だが戦端を開いてみると、狂暴化グロリアは脅威には違いないが太刀打ちできないほどではなかったのだ。
これはどこの戦場にも当てはまる。本来であれば山をも砕くほどの力を持つSランクグロリアの一撃でも防衛に特化したグロリアであれば何とか受けきれるくらいに。
何が理由かは定かではないが、理由の追及などは後でもいい。今が無ければ後も無いのだ。
「敵のグロリアを死なせるんじゃないぞ!」
隊長格の騎士が声を上げる。
「わかっているであります。元は国民のグロリア。そのグロリアを死なせたとあっては騎士にとって不名誉!」
「ああ。それにこの数だ。足止めするので精一杯でとてもじゃないが一体一体にそこまで力はかけてられん。その力があれば一体でも多くのグロリアを足止めせよ!」
強力な攻撃を受けて今にも倒れそうなグロリアとその
ここだけではない。すべての戦場で皆が騎士としての誇りを胸に戦っている。
「ガザン隊長、団長から後退の指示が出ました」
「おう、ようやくか。お前達、作戦通り引き付けながら後退するぞ。悟られるなよ!」
「はっ!」
防衛の一部を担っていたガザン隊が後退し始める。
それはもちろん防衛ラインに穴が開くことを意味していて……穴の開いた部分に狂暴化グロリア達が押し寄せ、突き進んで行く。

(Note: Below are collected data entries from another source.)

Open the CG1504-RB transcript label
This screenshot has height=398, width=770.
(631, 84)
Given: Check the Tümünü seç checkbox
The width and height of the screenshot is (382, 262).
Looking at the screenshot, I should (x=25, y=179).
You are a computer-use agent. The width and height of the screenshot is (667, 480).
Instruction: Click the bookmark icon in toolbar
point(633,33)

このままいくと他の部隊は横から、背後からと攻撃を受け容易に壊滅してしまうだろう。
だがそうはならなかった。ガザン隊はただ後退したのではない。敵グロリアが横の隊を襲わないように、薄くだが防衛線に穴が空かないように横で防衛している隊と協力しながら縦に騎士を配置しつつ敵を引き付ける様に後退していたのだ。

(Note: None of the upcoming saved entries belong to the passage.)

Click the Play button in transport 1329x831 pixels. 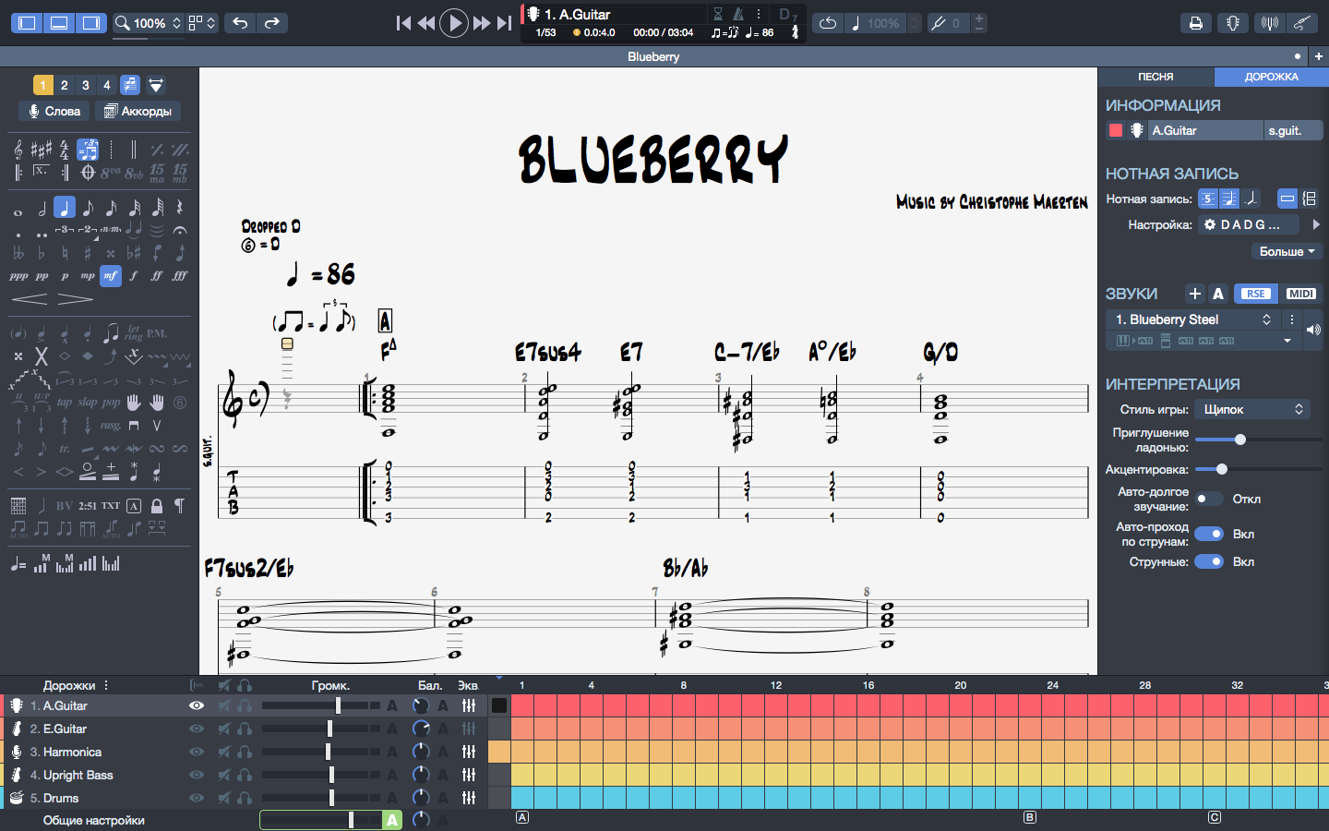pyautogui.click(x=453, y=23)
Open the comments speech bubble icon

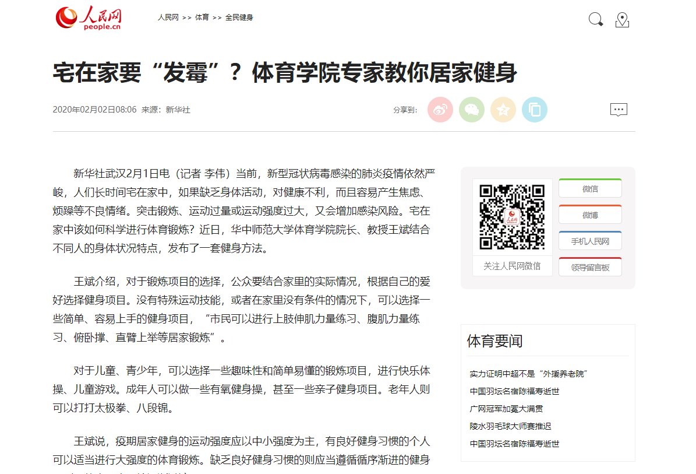(619, 110)

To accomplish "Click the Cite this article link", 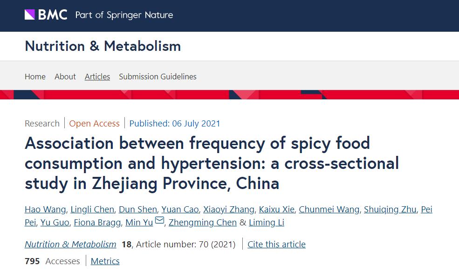I will coord(276,244).
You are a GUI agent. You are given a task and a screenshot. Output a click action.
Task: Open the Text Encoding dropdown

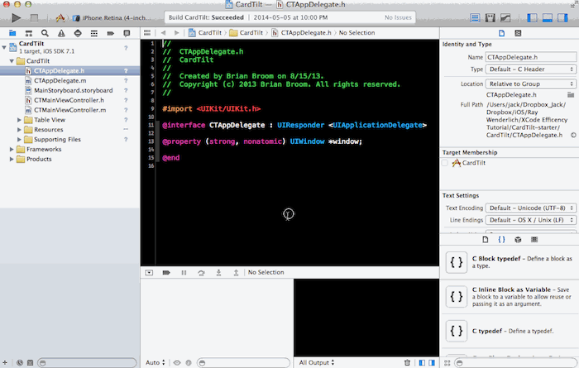(x=531, y=208)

それに応えるかのように狂暴化グロリアは後退するガザン隊を狙い続けた。
空から見れば良く分かっただろう。一部分だけ間延びした狂暴化グロリアの一団。そして、その
「突撃せよ!」
掛け声と共に勢いよく突っ込んで来たのはカルル団長とブワーフ隊。全員が機動力に優れるグロリアに騎乗している。
白い体に黒い縞模様が入ったトラのグロリア。Aランクのブランシェタイガーに騎乗するのがカルル団長。
彼女を筆頭にウマグロリアやウシグロリアに乗った騎士達が、前方の敵を追うのに夢中で横に注意を払っていなかった狂暴化グロリア達を蹴散らしていく。
つまりは間延びして細く長くなっていた狂暴化グロリア達の横っ腹を撃ち、向こう側へと突っ切る事で敵グロリアの前方と後方を分断したのだ。
「ジャリコ隊は防衛線を塞いで!」
ガザン隊の横で戦っていたジャリコ隊が分断した隙間に入り込む。
「ブワーフ隊、ガザン隊、エルグ隊は包囲した敵を殲滅せよ!」
ジャリコ隊が防衛線を修復した事によって、北の陣深くまで入り込んだ狂暴化グロリア達は孤立することになり、そこを前後左右四方八方から攻撃を受ける事になる。
さすがの狂暴化グロリア達もその攻撃には抗えず倒れていき、やがて陣内には敵勢力は存在しなくなった。
「よし、次だ。傷を負ったグロリアは急いで手当を。準備が整い次第再度包囲作戦を実行する」
こうして北の陣もグロリア達の進行を阻んでいた。